The next Board will consider the latest stage of Midland Met. We are invited to once again send our case to Whitehall, one day after the general election, for approval. The case would go with a compliant bid, submitted at the start of April. It feels now, as we count down in weeks not years towards October 2018, as if the reality of creating a single acute centre for local people is dawning across our system. Millions have been spent to get to this point, and it is overwhelmingly important that we neither delay nor stall. The new hospital is unequivocally not about new facilities for aesthetic reasons – we need to get emergency care (not just A&E, but critical care, older people’s physicians, children’s services) onto a seven day multi specialty basis and the only route to that safety and quality change is a single site. The support of CCGs, NHS England, the Trust Development Authority, Treasury and Department of Health has been important in the last two years and, as we enter this final few weeks and months of consideration, we can rely on scrutiny proportionate to what are doing (a massive 35 year infrastructure investment) and what is at stake (a much delayed reform of emergency services) that, bluntly, should have happened several years ago.
These are big decisions, but little things matter greatly too. Our Improvement Plan is full of seemingly small changes we need to make consistently – whether it is better note security, or making sure our medicines cabinets are locked, separating materials in our ward kitchens, or ensuring that we always write to patients after clinic not just to someone’s GP. We are busy implementing the plan, which takes us through to late October this year, but of course it is the culture of safety that we need to reinforce, both through individuals speaking up, and through the concerted collective implementation our half days can support. We are already a Trust where incidents get reported on a large scale. Based on staff feedback we have now tweaked those systems to make it easier to do so, and to allow anyone who works in the Trust to interrogate incident reporting for trends and risks. We have sought to make our risk registers similarly visible, and it is certainly the case that our Board’s agenda is now driven by that risk register. That is important as the registers connect the frontline of our organisation to the senior team. Whether it is entries around the national shortage of BCG vaccine, or very local issues about lift reliability in maternity, we need to be sighted on the challenges and find solutions.

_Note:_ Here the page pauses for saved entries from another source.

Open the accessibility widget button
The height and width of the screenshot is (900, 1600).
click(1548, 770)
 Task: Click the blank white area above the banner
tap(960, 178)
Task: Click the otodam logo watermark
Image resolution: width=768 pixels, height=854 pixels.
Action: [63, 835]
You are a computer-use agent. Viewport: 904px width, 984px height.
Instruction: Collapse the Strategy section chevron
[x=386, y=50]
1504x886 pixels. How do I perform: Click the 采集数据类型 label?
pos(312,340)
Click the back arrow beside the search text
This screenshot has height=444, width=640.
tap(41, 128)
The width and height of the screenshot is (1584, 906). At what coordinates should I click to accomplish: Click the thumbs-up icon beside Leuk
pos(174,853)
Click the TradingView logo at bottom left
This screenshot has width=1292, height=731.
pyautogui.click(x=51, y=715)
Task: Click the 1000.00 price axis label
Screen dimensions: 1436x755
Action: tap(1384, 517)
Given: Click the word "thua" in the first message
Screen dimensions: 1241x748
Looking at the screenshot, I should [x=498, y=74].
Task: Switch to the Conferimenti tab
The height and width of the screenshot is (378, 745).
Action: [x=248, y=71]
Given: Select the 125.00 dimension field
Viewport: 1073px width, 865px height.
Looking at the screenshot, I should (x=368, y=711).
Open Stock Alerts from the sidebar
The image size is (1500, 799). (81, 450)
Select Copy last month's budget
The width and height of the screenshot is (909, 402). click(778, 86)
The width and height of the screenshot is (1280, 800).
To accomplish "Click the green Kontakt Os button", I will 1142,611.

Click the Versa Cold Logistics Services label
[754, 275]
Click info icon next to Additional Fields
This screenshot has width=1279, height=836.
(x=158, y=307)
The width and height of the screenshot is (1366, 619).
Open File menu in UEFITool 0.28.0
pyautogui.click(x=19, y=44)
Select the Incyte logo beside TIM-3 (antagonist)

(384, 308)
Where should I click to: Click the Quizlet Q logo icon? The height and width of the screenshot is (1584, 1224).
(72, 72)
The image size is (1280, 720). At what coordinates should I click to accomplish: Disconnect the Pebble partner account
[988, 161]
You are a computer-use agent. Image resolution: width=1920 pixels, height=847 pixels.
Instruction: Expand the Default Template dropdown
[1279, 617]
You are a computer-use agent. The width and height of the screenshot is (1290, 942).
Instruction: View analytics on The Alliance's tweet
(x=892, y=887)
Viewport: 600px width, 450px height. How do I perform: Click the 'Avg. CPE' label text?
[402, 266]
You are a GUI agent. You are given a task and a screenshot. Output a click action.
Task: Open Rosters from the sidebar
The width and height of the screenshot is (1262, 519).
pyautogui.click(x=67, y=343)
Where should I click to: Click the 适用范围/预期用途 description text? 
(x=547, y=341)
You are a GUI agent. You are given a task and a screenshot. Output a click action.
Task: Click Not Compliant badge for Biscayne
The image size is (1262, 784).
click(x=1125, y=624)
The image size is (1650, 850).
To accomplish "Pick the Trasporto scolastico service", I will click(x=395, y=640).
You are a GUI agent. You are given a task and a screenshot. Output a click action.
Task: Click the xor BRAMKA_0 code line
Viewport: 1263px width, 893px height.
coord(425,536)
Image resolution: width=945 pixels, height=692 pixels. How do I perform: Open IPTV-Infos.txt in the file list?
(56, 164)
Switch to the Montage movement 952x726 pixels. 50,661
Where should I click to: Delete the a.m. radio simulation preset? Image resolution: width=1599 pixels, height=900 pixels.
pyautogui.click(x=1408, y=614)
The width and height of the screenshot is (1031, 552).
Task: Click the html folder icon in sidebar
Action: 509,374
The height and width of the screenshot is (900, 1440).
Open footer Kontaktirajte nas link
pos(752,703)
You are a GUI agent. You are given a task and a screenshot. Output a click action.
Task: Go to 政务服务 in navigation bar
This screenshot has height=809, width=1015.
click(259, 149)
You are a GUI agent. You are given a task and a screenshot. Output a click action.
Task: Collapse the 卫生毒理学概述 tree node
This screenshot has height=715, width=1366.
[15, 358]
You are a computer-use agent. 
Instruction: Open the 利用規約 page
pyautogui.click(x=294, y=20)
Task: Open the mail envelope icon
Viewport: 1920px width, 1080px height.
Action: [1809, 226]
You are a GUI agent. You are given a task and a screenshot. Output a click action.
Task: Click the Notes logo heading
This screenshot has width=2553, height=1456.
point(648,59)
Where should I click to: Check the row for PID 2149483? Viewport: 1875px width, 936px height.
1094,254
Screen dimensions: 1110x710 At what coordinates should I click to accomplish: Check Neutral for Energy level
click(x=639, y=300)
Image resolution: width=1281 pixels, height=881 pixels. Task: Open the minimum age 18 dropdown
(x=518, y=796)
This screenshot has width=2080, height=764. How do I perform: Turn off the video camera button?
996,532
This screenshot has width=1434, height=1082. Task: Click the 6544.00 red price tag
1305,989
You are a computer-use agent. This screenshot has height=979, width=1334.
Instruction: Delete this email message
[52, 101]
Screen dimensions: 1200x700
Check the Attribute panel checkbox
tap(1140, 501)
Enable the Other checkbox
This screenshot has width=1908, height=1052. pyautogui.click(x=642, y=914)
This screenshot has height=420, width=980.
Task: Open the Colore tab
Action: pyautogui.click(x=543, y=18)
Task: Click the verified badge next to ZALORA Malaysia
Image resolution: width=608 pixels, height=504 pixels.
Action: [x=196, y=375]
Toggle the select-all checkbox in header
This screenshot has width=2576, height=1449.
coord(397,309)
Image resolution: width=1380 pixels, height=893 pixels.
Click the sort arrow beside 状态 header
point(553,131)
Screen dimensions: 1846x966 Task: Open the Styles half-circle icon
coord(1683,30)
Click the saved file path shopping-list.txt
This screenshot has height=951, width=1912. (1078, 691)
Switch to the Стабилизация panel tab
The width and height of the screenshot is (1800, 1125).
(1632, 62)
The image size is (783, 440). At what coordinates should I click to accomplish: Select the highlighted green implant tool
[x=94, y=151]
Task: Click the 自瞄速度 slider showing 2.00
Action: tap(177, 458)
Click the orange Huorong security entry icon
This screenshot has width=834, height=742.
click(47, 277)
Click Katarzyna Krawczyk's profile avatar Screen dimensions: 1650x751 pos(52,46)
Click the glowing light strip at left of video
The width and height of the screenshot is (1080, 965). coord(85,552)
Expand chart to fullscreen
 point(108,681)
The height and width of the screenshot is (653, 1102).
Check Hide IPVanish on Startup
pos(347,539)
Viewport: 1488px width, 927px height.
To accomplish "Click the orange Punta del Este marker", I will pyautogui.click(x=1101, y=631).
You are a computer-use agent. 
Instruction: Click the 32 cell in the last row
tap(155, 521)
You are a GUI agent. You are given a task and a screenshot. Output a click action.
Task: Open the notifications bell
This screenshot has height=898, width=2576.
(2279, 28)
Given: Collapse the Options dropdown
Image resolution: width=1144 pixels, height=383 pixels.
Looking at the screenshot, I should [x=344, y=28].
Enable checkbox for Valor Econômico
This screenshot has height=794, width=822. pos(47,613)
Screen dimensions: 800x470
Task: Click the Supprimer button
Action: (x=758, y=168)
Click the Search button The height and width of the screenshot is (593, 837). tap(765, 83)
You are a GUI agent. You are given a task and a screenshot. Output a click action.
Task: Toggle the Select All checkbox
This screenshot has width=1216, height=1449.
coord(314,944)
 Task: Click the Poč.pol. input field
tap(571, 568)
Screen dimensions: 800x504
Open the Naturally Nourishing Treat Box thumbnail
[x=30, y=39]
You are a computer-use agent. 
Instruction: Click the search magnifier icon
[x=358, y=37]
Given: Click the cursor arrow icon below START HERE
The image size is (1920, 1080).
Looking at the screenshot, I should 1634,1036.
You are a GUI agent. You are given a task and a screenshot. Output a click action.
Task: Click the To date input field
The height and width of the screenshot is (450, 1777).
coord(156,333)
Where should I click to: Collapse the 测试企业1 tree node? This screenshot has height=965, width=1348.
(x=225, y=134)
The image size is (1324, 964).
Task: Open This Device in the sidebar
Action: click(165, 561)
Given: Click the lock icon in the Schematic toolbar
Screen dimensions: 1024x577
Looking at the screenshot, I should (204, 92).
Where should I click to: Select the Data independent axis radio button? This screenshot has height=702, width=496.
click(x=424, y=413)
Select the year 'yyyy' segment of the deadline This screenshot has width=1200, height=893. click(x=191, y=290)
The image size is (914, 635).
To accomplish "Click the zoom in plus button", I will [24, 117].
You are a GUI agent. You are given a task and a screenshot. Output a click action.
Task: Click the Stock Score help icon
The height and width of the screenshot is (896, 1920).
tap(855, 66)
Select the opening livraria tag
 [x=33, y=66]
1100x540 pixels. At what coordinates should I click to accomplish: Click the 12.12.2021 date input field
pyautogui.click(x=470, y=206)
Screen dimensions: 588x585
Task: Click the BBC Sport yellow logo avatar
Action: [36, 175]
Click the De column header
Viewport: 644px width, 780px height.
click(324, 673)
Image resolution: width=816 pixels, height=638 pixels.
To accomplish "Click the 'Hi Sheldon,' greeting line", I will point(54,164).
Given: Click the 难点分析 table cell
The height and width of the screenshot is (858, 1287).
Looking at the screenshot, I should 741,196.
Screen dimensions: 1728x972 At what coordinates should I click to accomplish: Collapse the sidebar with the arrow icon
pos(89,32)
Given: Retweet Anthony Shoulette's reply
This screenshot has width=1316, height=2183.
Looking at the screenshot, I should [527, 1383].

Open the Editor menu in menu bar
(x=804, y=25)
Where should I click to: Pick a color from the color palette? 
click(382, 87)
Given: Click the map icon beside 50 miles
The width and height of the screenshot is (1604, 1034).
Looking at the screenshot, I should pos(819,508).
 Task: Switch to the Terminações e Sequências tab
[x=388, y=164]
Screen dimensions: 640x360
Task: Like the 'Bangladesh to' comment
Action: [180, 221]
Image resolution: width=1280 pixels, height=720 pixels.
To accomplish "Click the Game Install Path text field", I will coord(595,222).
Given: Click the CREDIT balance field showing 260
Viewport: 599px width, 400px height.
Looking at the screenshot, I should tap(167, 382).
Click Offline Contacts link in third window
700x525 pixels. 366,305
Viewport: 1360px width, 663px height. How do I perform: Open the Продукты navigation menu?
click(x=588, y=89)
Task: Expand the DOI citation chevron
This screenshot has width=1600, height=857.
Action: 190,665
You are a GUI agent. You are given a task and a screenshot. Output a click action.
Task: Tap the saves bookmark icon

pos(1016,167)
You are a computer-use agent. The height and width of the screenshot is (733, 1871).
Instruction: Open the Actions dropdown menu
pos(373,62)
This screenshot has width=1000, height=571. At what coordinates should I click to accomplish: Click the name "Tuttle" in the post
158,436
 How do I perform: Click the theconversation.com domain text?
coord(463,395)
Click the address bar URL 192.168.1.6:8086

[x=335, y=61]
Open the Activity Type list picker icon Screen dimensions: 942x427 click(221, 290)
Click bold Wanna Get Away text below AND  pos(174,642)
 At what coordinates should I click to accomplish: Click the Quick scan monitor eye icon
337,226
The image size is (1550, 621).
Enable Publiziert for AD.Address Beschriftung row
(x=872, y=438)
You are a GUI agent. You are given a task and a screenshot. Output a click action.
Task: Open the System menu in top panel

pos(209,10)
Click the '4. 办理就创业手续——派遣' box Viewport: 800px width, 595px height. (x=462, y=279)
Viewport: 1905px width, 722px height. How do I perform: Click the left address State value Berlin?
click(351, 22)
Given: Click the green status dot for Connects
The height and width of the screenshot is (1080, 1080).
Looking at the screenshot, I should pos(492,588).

At the start of April, we set a budget for the year ahead. For the first time our training budget, after significant increases in each of the last two years, is now above £1million. At a time when we are, rightly, focusing on some difficult workforce issues, with major redeployment, and potential redundancy consultations ongoing, it is even more important than ever, that we look to retain and develop staff in our Trust. Of course we can invest in training and see little change, or we can make sure that we both harness potential, and reinforce core skills. So, with a big investment, comes a responsibility to make sure that it gets to individuals and really makes a difference to care. We are determined that it will in the year ahead.